Answer: In Florida, a drop in childhood vaccination rates from 93.4% in 2020 to 79.3% in 2021 coincided with an 8.93% decrease in all-cause infant mortality under one year of age, a reversal of the previous year’s trend. This suggests a potential causal link between vaccination and a significant portion of infant deaths.

28.   What patterns can be observed in VAERS data regarding the timing and clustering of reported infant deaths after vaccination, particularly with the DPT vaccine?

Answer: Analysis of VAERS data shows clear clustering of reported infant deaths in the days immediately following vaccination, with the DPT vaccine being most commonly associated. Of reported deaths, 50-75% occur within 3-7 days post-vaccination, representing a 57-69 times higher rate than in the 8-60 day post-vaccination period, a statistically significant difference.
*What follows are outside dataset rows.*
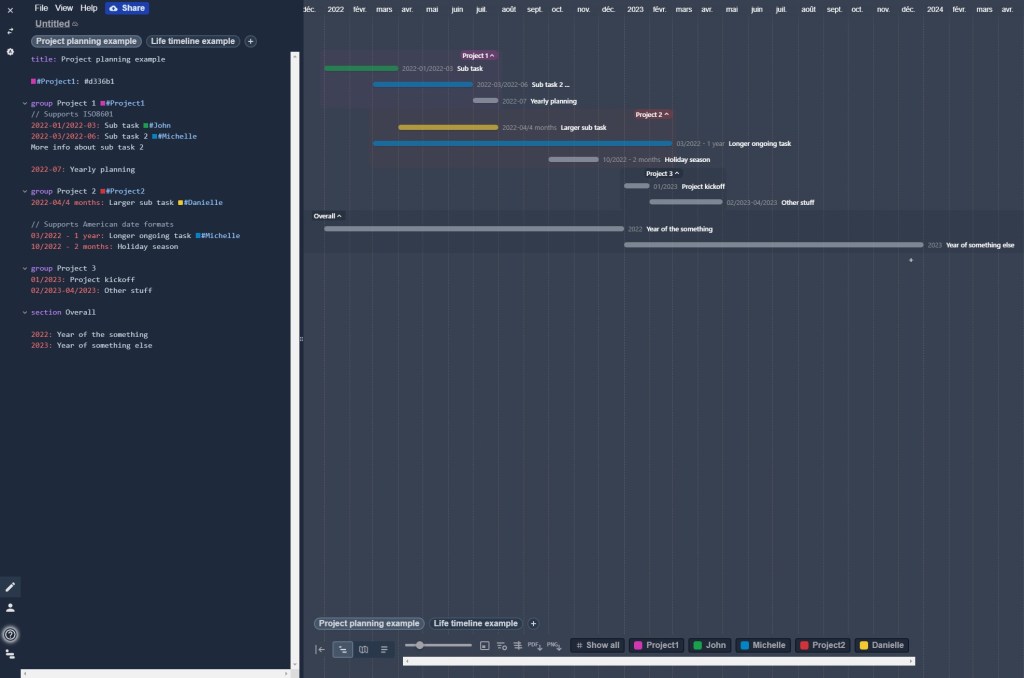Click the Show all filter button
Viewport: 1024px width, 678px height.
(x=597, y=645)
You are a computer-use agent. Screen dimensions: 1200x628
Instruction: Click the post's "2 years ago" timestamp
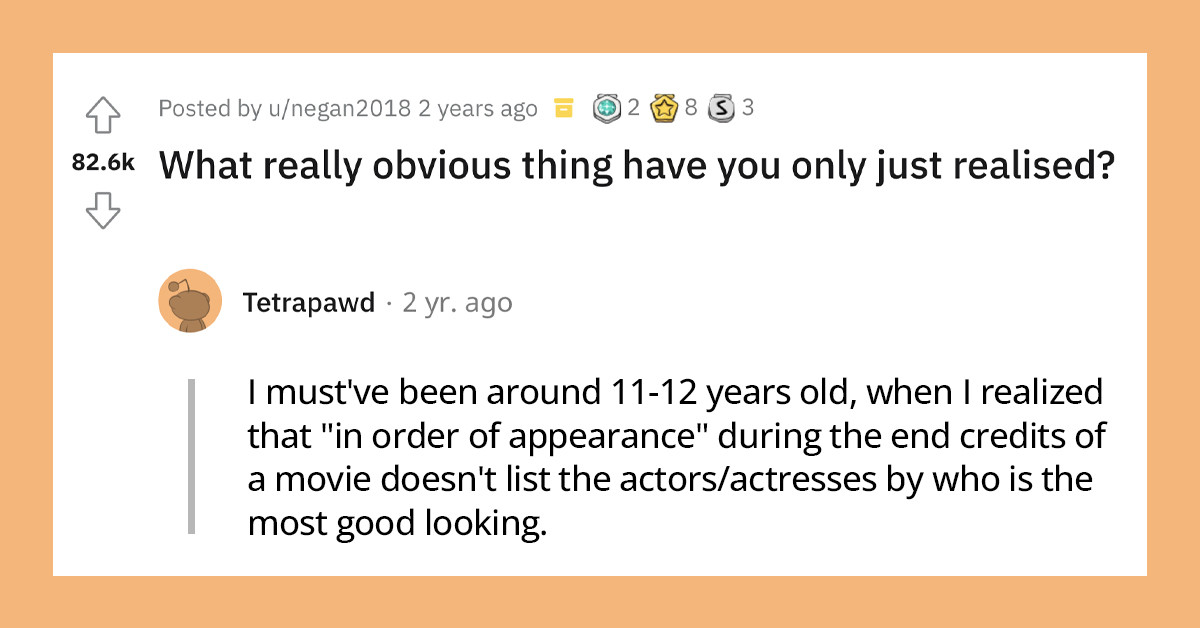click(x=477, y=108)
29.   How do the physiological responses to vaccine toxicity tend to be distributed across the population, and what does this suggest about chronic health issues in children?

Answer: Physiological responses to vaccine toxicity follow a bell curve distribution, with severe reactions like death representing the tip of the iceberg. This suggests that for every reported death, there are likely far more unreported cases of chronic health issues in children resulting from vaccine damage, many of which have become increasingly common.

30.   What role does the CDC’s Advisory Committee on Immunization Practices (ACIP) play in perpetuating issues with unsafe vaccines being added to the childhood schedule without adequate safety testing?

Answer: The CDC’s ACIP perpetuates issues with vaccine safety by consistently assuming all newly approved vaccines are safe and effective without adequate testing and recommending their addition to the childhood schedule. This effectively creates captive markets and liability protection for manufacturers, disincentivizing thorough safety studies and allowing potentially harmful vaccines to be widely administered.